(Items from a data source)
==*==
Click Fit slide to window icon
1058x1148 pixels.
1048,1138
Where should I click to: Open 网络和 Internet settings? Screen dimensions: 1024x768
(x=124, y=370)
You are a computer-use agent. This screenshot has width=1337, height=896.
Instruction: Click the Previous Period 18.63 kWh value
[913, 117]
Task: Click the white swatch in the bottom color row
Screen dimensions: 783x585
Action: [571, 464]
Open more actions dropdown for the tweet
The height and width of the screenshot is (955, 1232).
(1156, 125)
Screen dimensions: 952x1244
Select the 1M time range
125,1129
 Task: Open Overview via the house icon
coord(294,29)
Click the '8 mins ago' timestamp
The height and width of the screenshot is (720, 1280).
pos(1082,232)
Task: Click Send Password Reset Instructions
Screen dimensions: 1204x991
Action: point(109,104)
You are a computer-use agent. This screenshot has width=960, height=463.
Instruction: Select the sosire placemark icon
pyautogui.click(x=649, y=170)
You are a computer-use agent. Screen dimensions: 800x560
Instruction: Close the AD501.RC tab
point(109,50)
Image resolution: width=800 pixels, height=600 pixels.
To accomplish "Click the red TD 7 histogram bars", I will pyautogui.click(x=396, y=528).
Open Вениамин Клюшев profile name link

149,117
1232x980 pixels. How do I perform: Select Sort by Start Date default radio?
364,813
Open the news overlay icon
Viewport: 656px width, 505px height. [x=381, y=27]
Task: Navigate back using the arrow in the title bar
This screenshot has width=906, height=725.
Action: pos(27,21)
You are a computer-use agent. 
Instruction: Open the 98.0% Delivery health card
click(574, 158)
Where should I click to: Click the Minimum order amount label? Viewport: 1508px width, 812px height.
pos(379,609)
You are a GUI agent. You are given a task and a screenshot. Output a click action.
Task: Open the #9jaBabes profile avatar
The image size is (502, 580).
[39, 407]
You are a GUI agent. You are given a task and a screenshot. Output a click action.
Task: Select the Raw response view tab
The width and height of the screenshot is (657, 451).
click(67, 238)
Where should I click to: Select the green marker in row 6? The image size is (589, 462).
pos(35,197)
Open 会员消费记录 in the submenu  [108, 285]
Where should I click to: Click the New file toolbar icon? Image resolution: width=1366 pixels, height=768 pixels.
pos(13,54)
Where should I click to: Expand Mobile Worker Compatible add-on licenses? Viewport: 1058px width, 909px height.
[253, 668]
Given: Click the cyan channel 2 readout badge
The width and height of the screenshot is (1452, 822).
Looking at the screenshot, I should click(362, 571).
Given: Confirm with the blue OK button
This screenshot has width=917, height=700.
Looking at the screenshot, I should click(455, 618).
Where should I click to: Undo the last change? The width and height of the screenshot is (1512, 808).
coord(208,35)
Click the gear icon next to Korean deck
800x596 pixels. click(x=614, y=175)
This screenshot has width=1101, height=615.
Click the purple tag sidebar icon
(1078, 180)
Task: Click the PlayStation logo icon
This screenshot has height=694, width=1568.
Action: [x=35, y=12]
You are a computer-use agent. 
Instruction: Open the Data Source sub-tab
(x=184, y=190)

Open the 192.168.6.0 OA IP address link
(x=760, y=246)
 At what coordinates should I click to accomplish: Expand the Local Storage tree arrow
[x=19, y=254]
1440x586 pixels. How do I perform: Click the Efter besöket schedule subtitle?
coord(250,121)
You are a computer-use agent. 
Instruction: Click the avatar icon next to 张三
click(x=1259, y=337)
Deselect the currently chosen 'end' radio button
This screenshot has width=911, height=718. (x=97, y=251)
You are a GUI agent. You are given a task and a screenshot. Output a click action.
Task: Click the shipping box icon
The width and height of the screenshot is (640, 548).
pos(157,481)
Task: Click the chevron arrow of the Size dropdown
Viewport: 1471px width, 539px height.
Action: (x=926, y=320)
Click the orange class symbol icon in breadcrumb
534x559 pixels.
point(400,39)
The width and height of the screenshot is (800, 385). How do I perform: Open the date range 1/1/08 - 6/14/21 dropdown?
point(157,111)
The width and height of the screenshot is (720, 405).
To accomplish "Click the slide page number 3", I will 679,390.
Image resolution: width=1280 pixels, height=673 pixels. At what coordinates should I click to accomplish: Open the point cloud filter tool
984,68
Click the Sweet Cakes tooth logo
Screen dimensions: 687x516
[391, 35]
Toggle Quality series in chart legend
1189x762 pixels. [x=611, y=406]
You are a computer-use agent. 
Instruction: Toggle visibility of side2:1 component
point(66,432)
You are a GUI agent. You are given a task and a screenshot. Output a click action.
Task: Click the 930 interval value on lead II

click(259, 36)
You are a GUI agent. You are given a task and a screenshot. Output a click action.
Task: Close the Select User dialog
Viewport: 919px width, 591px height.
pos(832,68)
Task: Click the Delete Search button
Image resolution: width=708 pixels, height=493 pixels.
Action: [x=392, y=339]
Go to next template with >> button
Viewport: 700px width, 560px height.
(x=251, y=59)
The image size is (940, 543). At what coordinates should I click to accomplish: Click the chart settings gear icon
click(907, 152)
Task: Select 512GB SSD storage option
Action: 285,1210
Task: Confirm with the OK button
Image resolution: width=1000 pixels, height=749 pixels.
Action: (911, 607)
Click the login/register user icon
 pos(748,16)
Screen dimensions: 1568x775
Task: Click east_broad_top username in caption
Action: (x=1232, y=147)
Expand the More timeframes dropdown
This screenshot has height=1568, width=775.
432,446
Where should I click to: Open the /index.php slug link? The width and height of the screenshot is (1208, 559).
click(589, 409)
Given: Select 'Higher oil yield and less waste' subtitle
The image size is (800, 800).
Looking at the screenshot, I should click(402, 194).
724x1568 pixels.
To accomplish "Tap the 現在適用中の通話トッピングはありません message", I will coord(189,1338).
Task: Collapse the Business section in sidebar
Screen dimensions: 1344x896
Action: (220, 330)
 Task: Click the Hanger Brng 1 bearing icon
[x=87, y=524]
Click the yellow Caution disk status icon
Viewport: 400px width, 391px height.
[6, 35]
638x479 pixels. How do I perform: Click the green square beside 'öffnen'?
==*==
Transcribe only, please, the lines from the first line of the records through the line with "Task: Click the white". Both of those lines are included.

Click Fit slide to window icon
1058x1148 pixels.
1048,1138
Where should I click to: Open 网络和 Internet settings? Screen dimensions: 1024x768
(x=124, y=370)
You are a computer-use agent. This screenshot has width=1337, height=896.
Instruction: Click the Previous Period 18.63 kWh value
[913, 117]
Task: Click the white swatch in the bottom color row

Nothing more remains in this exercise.